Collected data
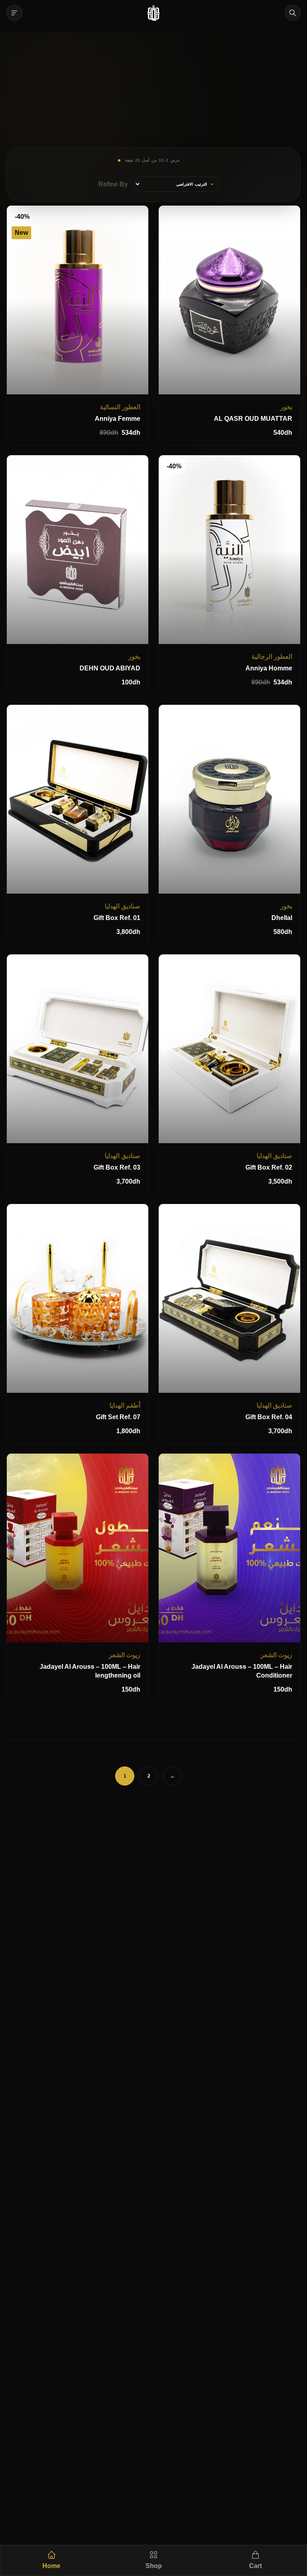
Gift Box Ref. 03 (117, 1167)
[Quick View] (257, 300)
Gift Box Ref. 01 (117, 917)
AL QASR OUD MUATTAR (253, 418)
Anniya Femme (117, 418)
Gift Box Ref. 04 (268, 1417)
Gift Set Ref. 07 (118, 1417)
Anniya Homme (268, 668)
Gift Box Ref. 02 (268, 1167)
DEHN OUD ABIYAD (110, 668)
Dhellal (281, 917)
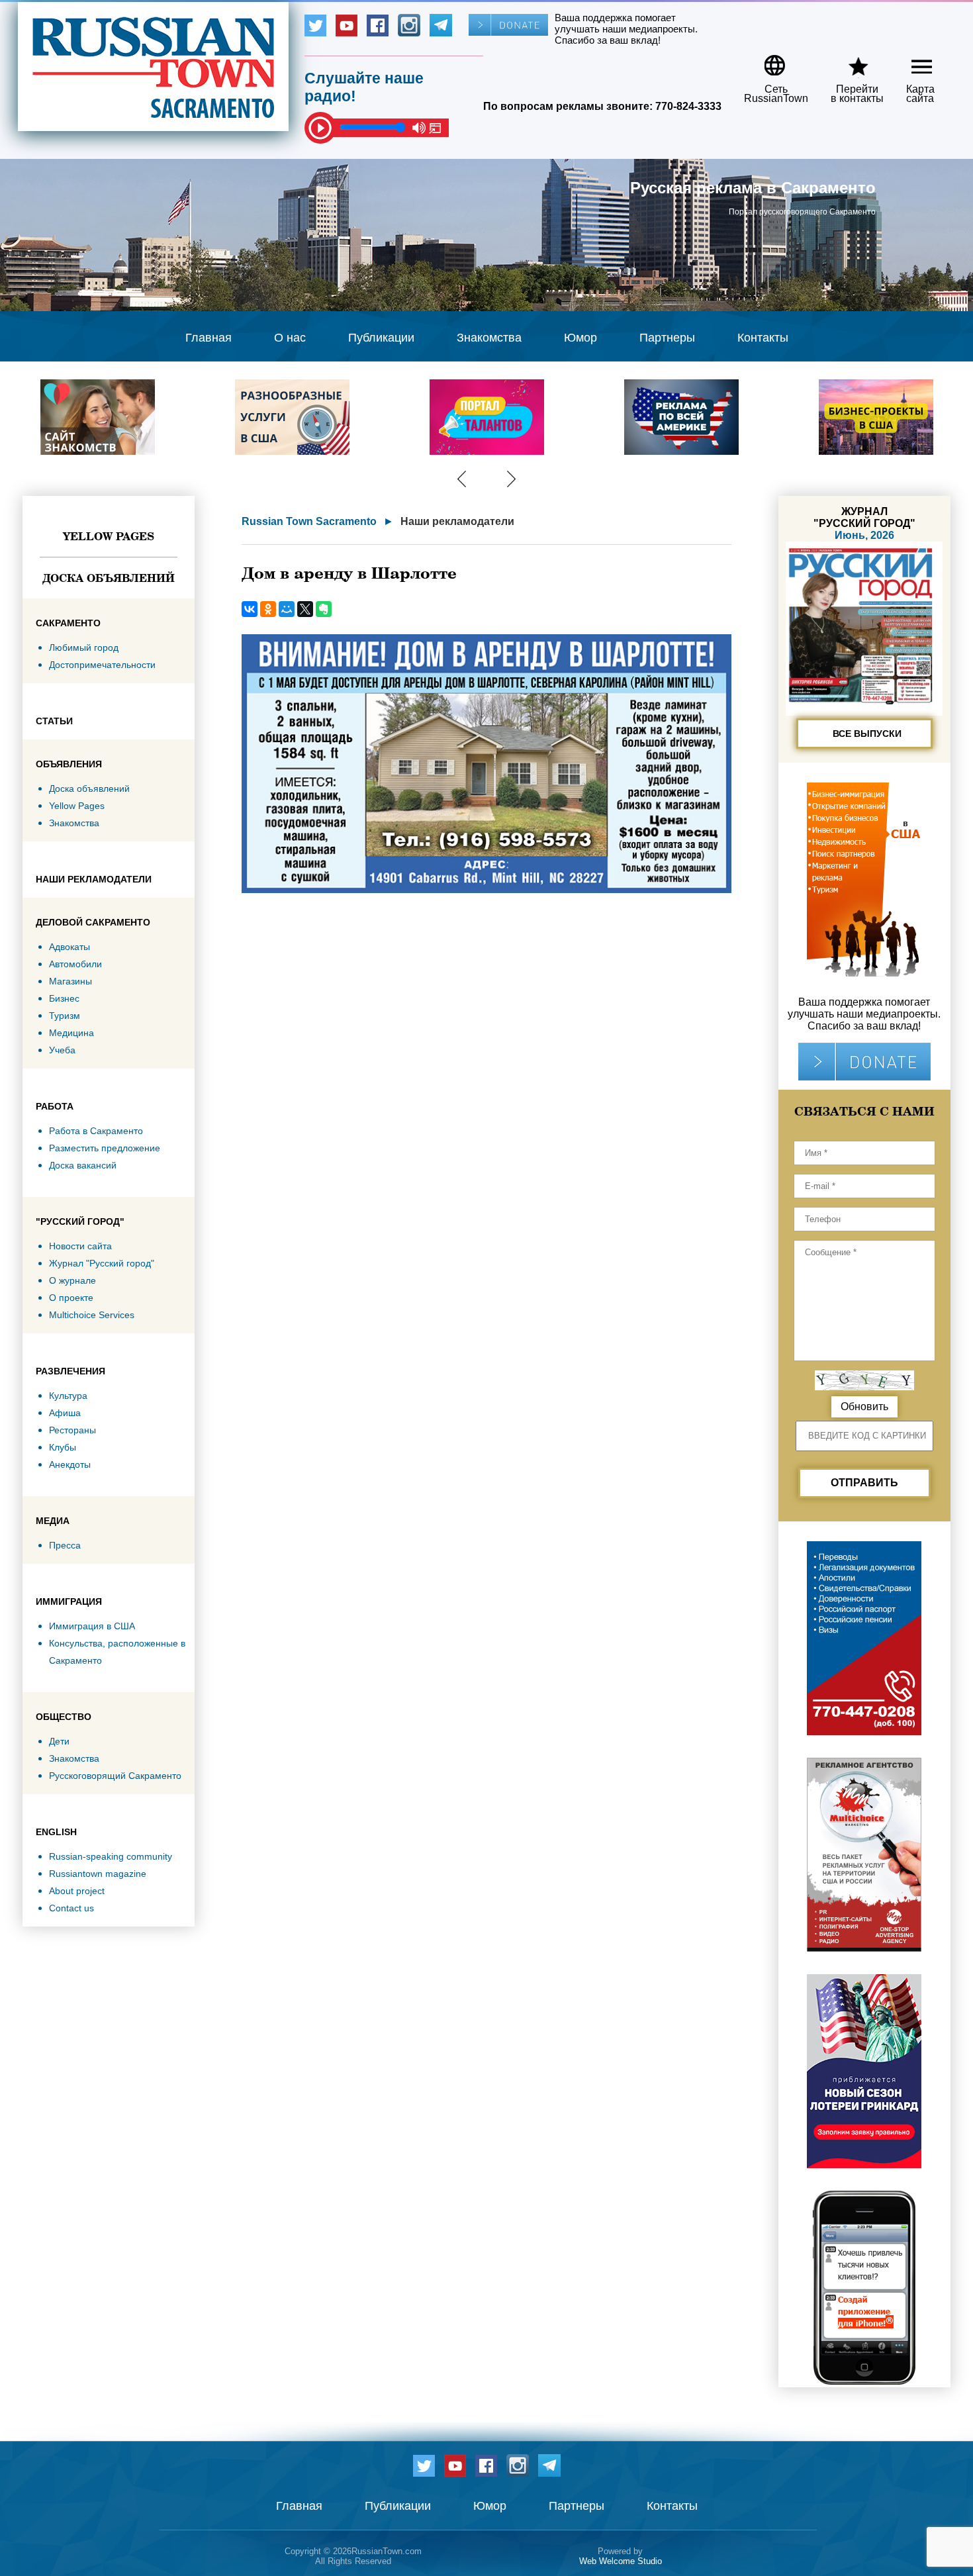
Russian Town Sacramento (309, 521)
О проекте (71, 1297)
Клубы (62, 1447)
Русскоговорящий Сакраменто (115, 1775)
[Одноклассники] (268, 609)
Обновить (864, 1406)
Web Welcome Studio (620, 2561)
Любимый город (83, 647)
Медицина (71, 1032)
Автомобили (75, 964)
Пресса (65, 1545)
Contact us (71, 1908)
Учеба (62, 1050)
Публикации (381, 337)
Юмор (580, 337)
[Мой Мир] (287, 609)
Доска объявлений (108, 578)
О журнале (72, 1280)
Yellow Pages (108, 536)
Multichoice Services (91, 1315)
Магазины (70, 981)
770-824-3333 (688, 106)
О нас (290, 337)
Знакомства (489, 337)
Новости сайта (80, 1246)
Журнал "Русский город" (101, 1263)
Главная (208, 337)
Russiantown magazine (97, 1873)
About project (77, 1890)
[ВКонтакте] (249, 609)
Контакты (762, 337)
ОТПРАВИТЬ (864, 1482)
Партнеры (667, 337)
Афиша (65, 1412)
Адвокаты (69, 946)
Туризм (64, 1015)
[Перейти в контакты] (848, 60)
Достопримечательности (102, 664)
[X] (305, 609)
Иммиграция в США (92, 1626)
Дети (59, 1741)
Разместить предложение (104, 1148)
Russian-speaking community (110, 1856)
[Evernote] (324, 609)
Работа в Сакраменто (96, 1130)
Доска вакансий (82, 1165)
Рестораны (72, 1430)
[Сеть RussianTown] (767, 60)
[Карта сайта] (910, 60)
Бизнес (64, 998)
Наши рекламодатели (457, 521)
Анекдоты (70, 1464)
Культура (68, 1395)
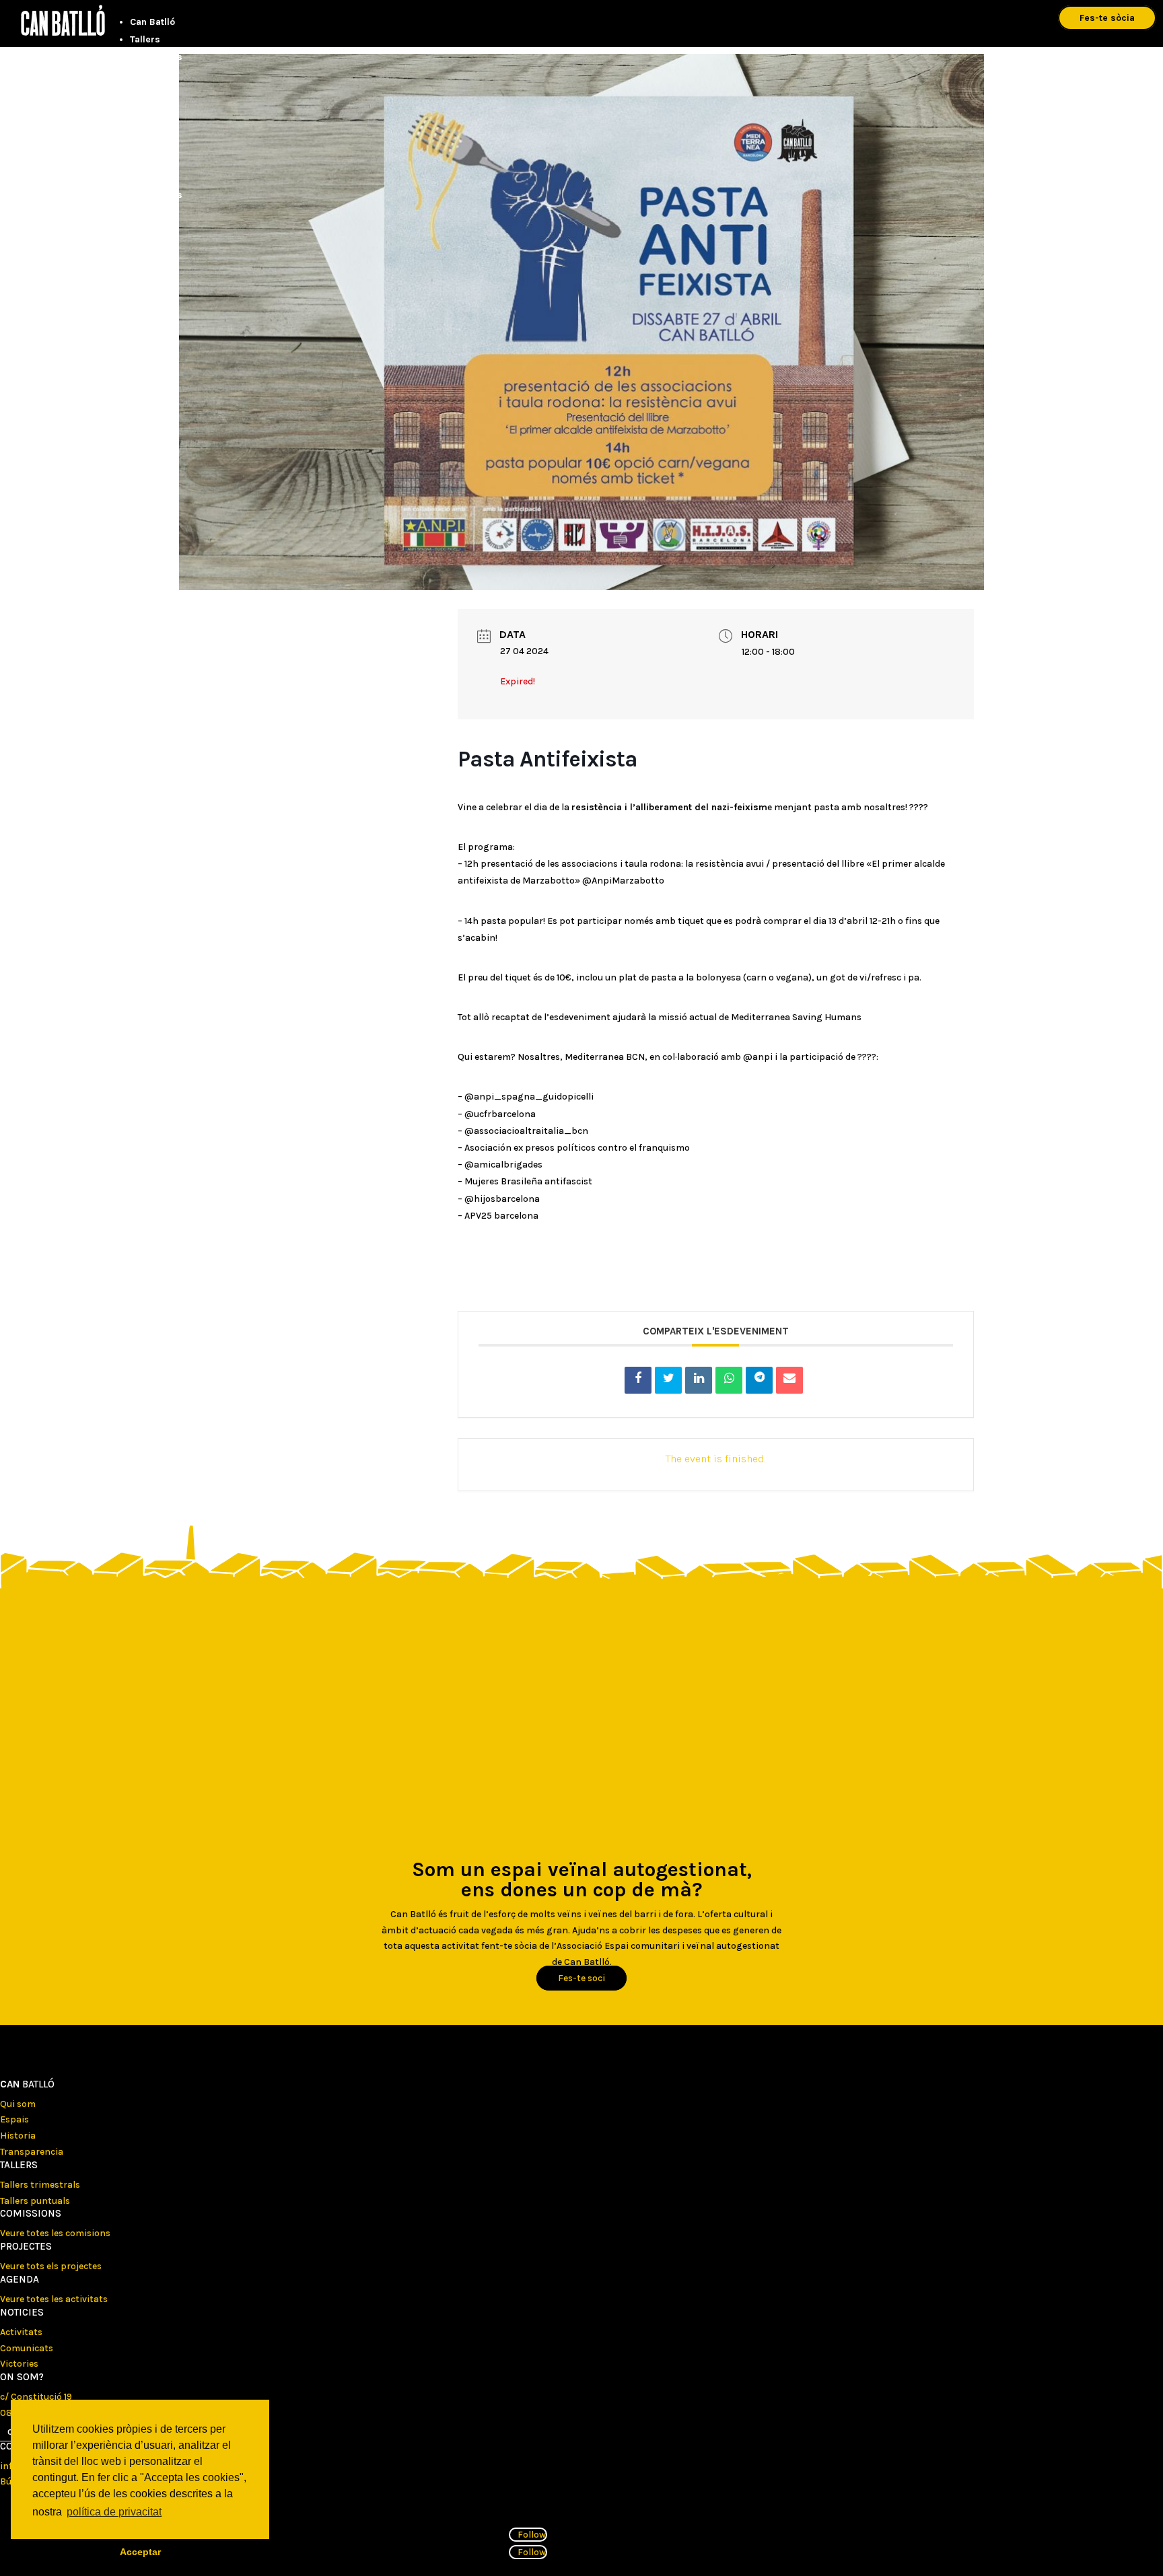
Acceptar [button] (140, 2551)
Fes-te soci (581, 1978)
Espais (14, 2119)
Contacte (150, 127)
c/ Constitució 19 (36, 2396)
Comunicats (26, 2348)
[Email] (789, 1380)
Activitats (21, 2332)
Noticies (22, 2312)
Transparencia (31, 2151)
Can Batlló (152, 22)
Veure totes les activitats (54, 2299)
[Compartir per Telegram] (759, 1380)
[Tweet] (668, 1380)
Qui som (18, 2104)
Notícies (148, 109)
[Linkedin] (698, 1380)
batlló (27, 2084)
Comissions (156, 57)
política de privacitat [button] (114, 2511)
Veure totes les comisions (55, 2233)
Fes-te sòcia (1107, 18)
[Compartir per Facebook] (638, 1380)
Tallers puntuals (35, 2201)
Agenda (147, 92)
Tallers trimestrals (40, 2184)
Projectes (151, 74)
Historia (18, 2135)
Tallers (145, 39)
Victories (19, 2363)
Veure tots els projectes (51, 2266)
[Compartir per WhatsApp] (728, 1380)
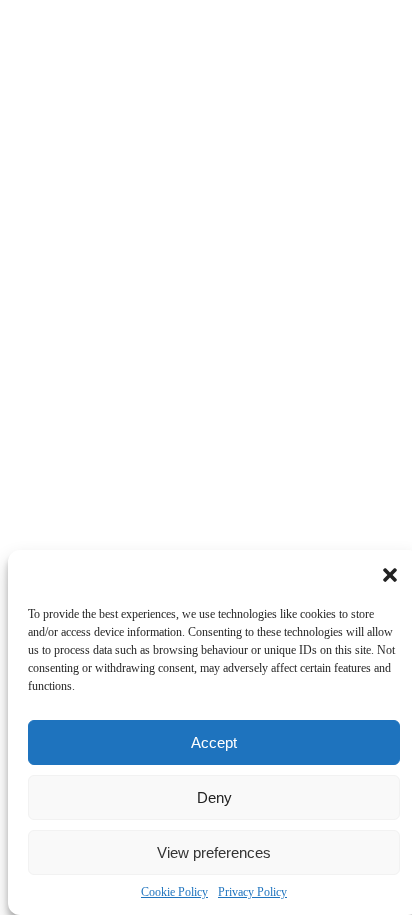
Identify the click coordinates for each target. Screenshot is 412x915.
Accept (214, 742)
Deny (214, 797)
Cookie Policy (174, 892)
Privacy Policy (252, 892)
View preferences (214, 852)
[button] (390, 575)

### Problem details
Every line above should be copied exactly; do not carry over the pictures.

### Response to this task
Gift Box Ref. 03 (117, 1167)
[Quick View] (257, 300)
Gift Box Ref. 01 (117, 917)
AL QASR OUD MUATTAR (253, 418)
Anniya Femme (117, 418)
Gift Box Ref. 04 (268, 1417)
Gift Set Ref. 07 (118, 1417)
Anniya Homme (268, 668)
Gift Box Ref. 02 (268, 1167)
DEHN OUD ABIYAD (110, 668)
Dhellal (281, 917)
Russian Town Sacramento (309, 521)
О проекте (71, 1297)
Клубы (62, 1447)
Русскоговорящий Сакраменто (115, 1775)
[Одноклассники] (268, 609)
Обновить (864, 1406)
Web Welcome Studio (620, 2561)
Любимый город (83, 647)
Медицина (71, 1032)
Автомобили (75, 964)
Пресса (65, 1545)
Contact us (71, 1908)
Учеба (62, 1050)
Публикации (381, 337)
Юмор (580, 337)
[Мой Мир] (287, 609)
Доска объявлений (108, 578)
О журнале (72, 1280)
Yellow Pages (108, 536)
Multichoice Services (91, 1315)
Магазины (70, 981)
770-824-3333 (688, 106)
О нас (290, 337)
Знакомства (489, 337)
Новости сайта (80, 1246)
Журнал "Русский город" (101, 1263)
Главная (208, 337)
Russiantown magazine (97, 1873)
About project (77, 1890)
[ВКонтакте] (249, 609)
Контакты (762, 337)
ОТПРАВИТЬ (864, 1482)
Партнеры (667, 337)
Афиша (65, 1412)
Адвокаты (69, 946)
Туризм (64, 1015)
[Перейти в контакты] (848, 60)
Достопримечательности (102, 664)
[X] (305, 609)
Иммиграция в США (92, 1626)
Дети (59, 1741)
Разместить предложение (104, 1148)
Russian-speaking community (110, 1856)
[Evernote] (324, 609)
Работа в Сакраменто (96, 1130)
Доска вакансий (82, 1165)
Рестораны (72, 1430)
[Сеть RussianTown] (767, 60)
[Карта сайта] (910, 60)
Бизнес (64, 998)
Наши рекламодатели (457, 521)
Анекдоты (70, 1464)
Культура (68, 1395)
Acceptar [button] (140, 2551)
Fes-te soci (581, 1978)
Espais (14, 2119)
Contacte (150, 127)
c/ Constitució 19 (36, 2396)
Comunicats (26, 2348)
[Email] (789, 1380)
Activitats (21, 2332)
Noticies (22, 2312)
Transparencia (31, 2151)
Can Batlló (152, 22)
Veure totes les activitats (54, 2299)
[Compartir per Telegram] (759, 1380)
[Tweet] (668, 1380)
Qui som (18, 2104)
Notícies (148, 109)
[Linkedin] (698, 1380)
batlló (27, 2084)
Comissions (156, 57)
política de privacitat [button] (114, 2511)
Veure totes les comisions (55, 2233)
Fes-te sòcia (1107, 18)
[Compartir per Facebook] (638, 1380)
Tallers puntuals (35, 2201)
Agenda (147, 92)
Tallers trimestrals (40, 2184)
Projectes (151, 74)
Historia (18, 2135)
Tallers (145, 39)
Victories (19, 2363)
Veure tots els projectes (51, 2266)
[Compartir per WhatsApp] (728, 1380)
Identify the click coordinates for each target. Screenshot is 412x915.
Accept (214, 742)
Deny (214, 797)
Cookie Policy (174, 892)
Privacy Policy (252, 892)
View preferences (214, 852)
[button] (390, 575)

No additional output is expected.